■ **Aufgabenstellung**: Gib die gesamte folgende Auflistung Zeile für Zeile unverändert aus.

■ **Angezeigte Informationen**:

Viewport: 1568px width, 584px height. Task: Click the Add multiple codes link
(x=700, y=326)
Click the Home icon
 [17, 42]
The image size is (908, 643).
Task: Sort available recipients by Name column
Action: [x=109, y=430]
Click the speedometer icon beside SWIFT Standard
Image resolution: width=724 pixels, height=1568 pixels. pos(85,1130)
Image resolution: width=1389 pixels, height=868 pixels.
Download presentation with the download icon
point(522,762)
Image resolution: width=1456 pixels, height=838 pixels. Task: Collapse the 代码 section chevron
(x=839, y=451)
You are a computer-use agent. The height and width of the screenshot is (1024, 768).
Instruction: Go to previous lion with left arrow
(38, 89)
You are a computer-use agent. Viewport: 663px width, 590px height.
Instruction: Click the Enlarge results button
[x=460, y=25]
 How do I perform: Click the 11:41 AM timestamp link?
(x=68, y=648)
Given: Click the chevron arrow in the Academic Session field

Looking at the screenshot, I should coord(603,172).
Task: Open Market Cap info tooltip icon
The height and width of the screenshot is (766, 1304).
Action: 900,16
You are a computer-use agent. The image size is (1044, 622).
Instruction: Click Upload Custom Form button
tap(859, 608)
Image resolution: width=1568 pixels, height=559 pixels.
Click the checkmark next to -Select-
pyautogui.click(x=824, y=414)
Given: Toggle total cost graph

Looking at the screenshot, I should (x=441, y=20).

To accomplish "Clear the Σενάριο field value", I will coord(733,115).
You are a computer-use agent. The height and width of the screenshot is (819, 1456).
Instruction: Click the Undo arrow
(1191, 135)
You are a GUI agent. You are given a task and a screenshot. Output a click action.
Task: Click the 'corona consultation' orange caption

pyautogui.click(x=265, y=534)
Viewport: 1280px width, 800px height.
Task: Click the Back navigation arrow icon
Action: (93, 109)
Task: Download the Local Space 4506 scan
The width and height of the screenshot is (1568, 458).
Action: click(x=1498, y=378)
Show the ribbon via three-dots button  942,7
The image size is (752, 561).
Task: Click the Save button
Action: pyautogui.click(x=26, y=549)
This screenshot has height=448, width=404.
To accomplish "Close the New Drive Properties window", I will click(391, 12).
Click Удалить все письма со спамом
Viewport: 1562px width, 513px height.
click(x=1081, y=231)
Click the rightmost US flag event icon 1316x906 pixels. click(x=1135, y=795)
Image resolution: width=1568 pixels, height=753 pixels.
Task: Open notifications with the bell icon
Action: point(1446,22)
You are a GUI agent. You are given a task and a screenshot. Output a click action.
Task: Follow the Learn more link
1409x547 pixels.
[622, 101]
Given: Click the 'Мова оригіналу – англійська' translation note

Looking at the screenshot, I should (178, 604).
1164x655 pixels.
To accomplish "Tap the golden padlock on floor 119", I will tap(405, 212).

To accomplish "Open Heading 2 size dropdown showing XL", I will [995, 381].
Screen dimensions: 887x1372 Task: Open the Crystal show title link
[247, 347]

■ **Lösung**:
Viewport: 1568px width, 584px height. Task: Click the Add multiple codes link
(x=700, y=326)
Click the Home icon
 [17, 42]
The image size is (908, 643).
Task: Sort available recipients by Name column
Action: [x=109, y=430]
Click the speedometer icon beside SWIFT Standard
Image resolution: width=724 pixels, height=1568 pixels. pos(85,1130)
Image resolution: width=1389 pixels, height=868 pixels.
Download presentation with the download icon
point(522,762)
Image resolution: width=1456 pixels, height=838 pixels. Task: Collapse the 代码 section chevron
(x=839, y=451)
You are a computer-use agent. The height and width of the screenshot is (1024, 768).
Instruction: Go to previous lion with left arrow
(38, 89)
You are a computer-use agent. Viewport: 663px width, 590px height.
Instruction: Click the Enlarge results button
[x=460, y=25]
 How do I perform: Click the 11:41 AM timestamp link?
(x=68, y=648)
Given: Click the chevron arrow in the Academic Session field

Looking at the screenshot, I should coord(603,172).
Task: Open Market Cap info tooltip icon
The height and width of the screenshot is (766, 1304).
Action: 900,16
You are a computer-use agent. The image size is (1044, 622).
Instruction: Click Upload Custom Form button
tap(859, 608)
Image resolution: width=1568 pixels, height=559 pixels.
Click the checkmark next to -Select-
pyautogui.click(x=824, y=414)
Given: Toggle total cost graph

Looking at the screenshot, I should (x=441, y=20).

To accomplish "Clear the Σενάριο field value", I will coord(733,115).
You are a computer-use agent. The height and width of the screenshot is (819, 1456).
Instruction: Click the Undo arrow
(1191, 135)
You are a GUI agent. You are given a task and a screenshot. Output a click action.
Task: Click the 'corona consultation' orange caption

pyautogui.click(x=265, y=534)
Viewport: 1280px width, 800px height.
Task: Click the Back navigation arrow icon
Action: (93, 109)
Task: Download the Local Space 4506 scan
The width and height of the screenshot is (1568, 458).
Action: click(x=1498, y=378)
Show the ribbon via three-dots button  942,7
The image size is (752, 561).
Task: Click the Save button
Action: pyautogui.click(x=26, y=549)
This screenshot has height=448, width=404.
To accomplish "Close the New Drive Properties window", I will click(391, 12).
Click Удалить все письма со спамом
Viewport: 1562px width, 513px height.
click(x=1081, y=231)
Click the rightmost US flag event icon 1316x906 pixels. click(x=1135, y=795)
Image resolution: width=1568 pixels, height=753 pixels.
Task: Open notifications with the bell icon
Action: point(1446,22)
You are a GUI agent. You are given a task and a screenshot. Output a click action.
Task: Follow the Learn more link
1409x547 pixels.
[622, 101]
Given: Click the 'Мова оригіналу – англійська' translation note

Looking at the screenshot, I should (178, 604).
1164x655 pixels.
To accomplish "Tap the golden padlock on floor 119", I will tap(405, 212).

To accomplish "Open Heading 2 size dropdown showing XL", I will [995, 381].
Screen dimensions: 887x1372 Task: Open the Crystal show title link
[247, 347]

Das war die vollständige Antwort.